What is being asked -
Present the lines of the records as a numbered list, from the line containing "Given: Click the 336 end position marker" through the end of the records, inclusive. Skip blank lines and leave the pictures out of the answer.

## BEGIN Data records

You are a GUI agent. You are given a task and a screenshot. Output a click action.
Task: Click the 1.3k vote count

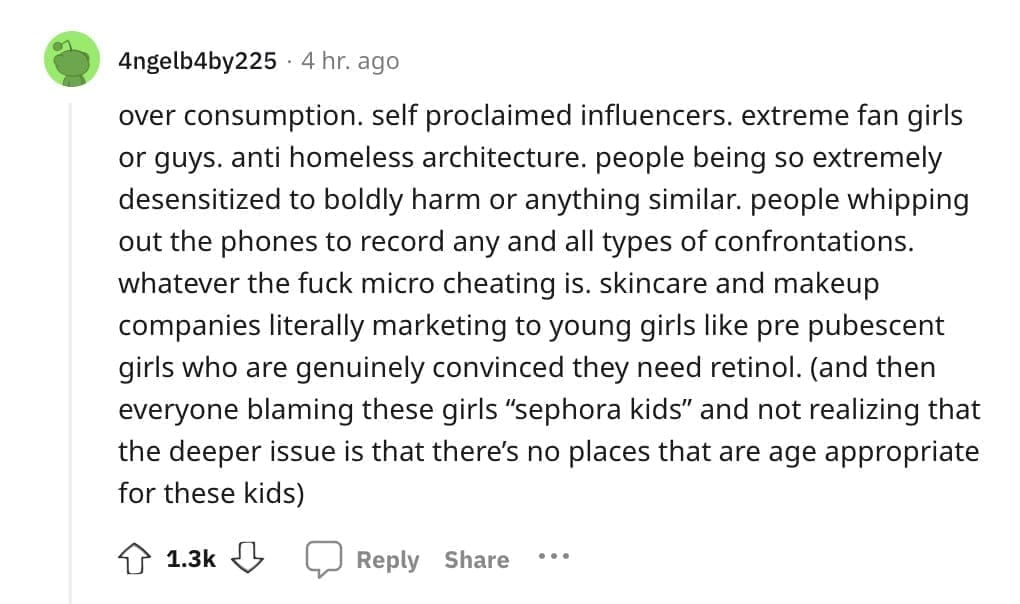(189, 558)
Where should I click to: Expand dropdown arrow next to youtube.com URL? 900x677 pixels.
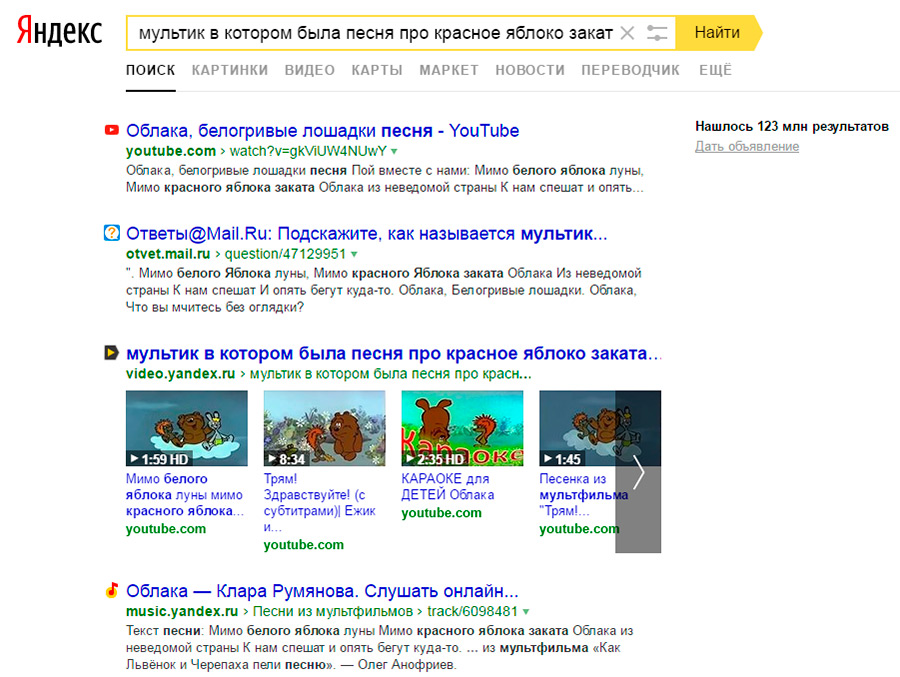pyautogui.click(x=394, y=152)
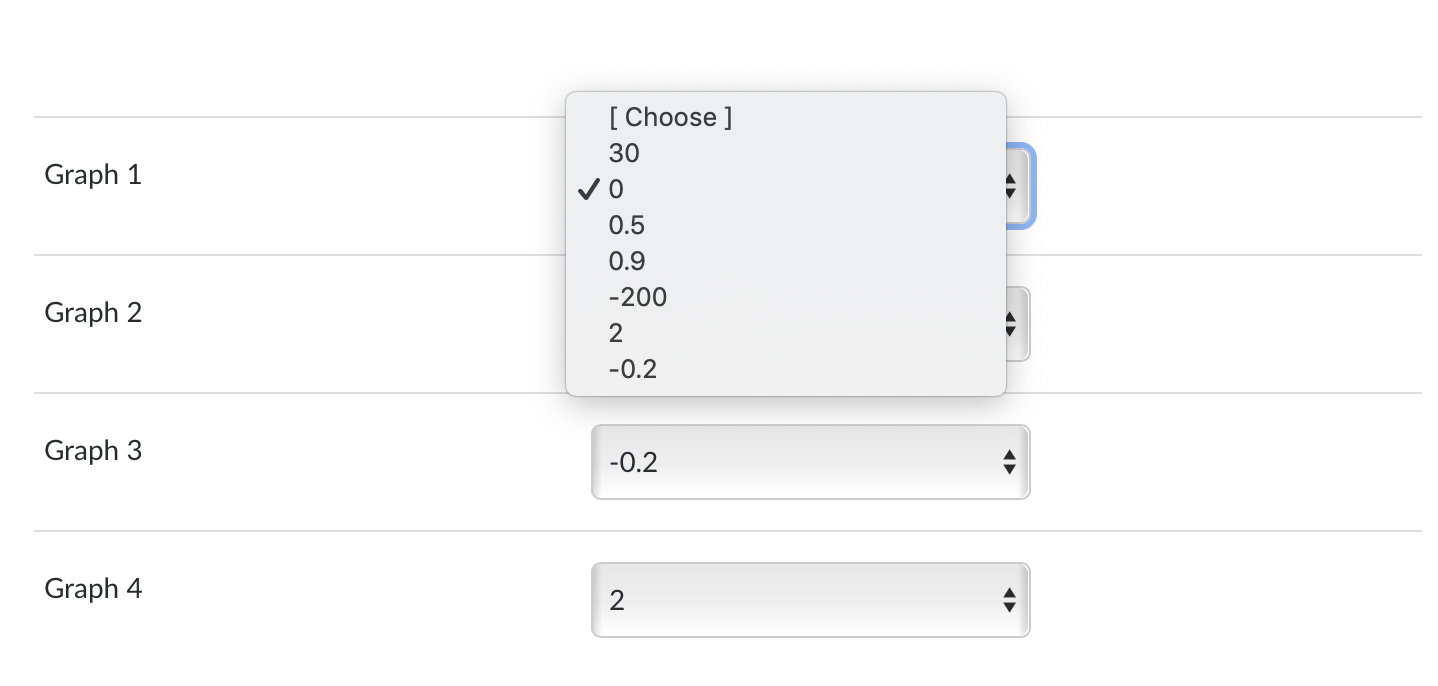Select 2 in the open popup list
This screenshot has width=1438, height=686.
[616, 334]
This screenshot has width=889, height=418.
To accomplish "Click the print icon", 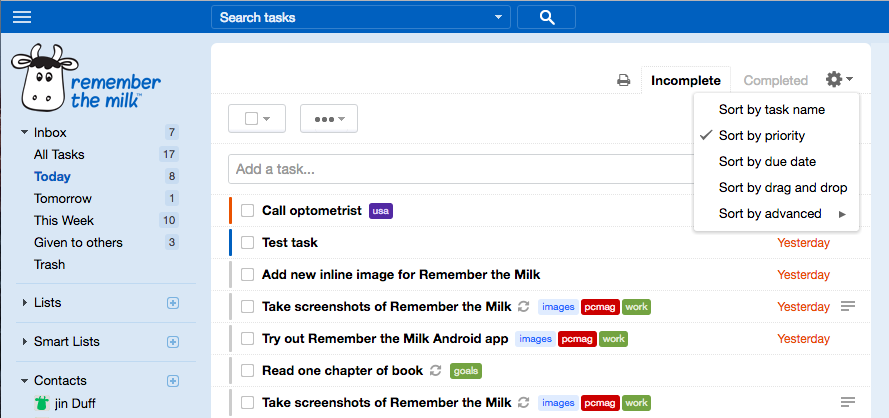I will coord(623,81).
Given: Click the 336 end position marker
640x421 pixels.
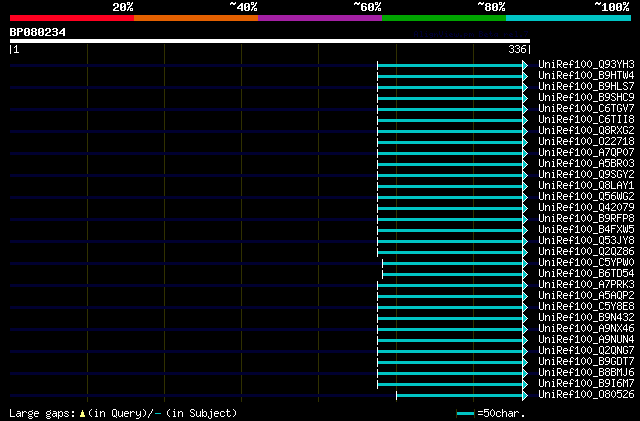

## END Data records

Correct result -
1. Given: Click the 336 end position marker
2. 640x421 pixels.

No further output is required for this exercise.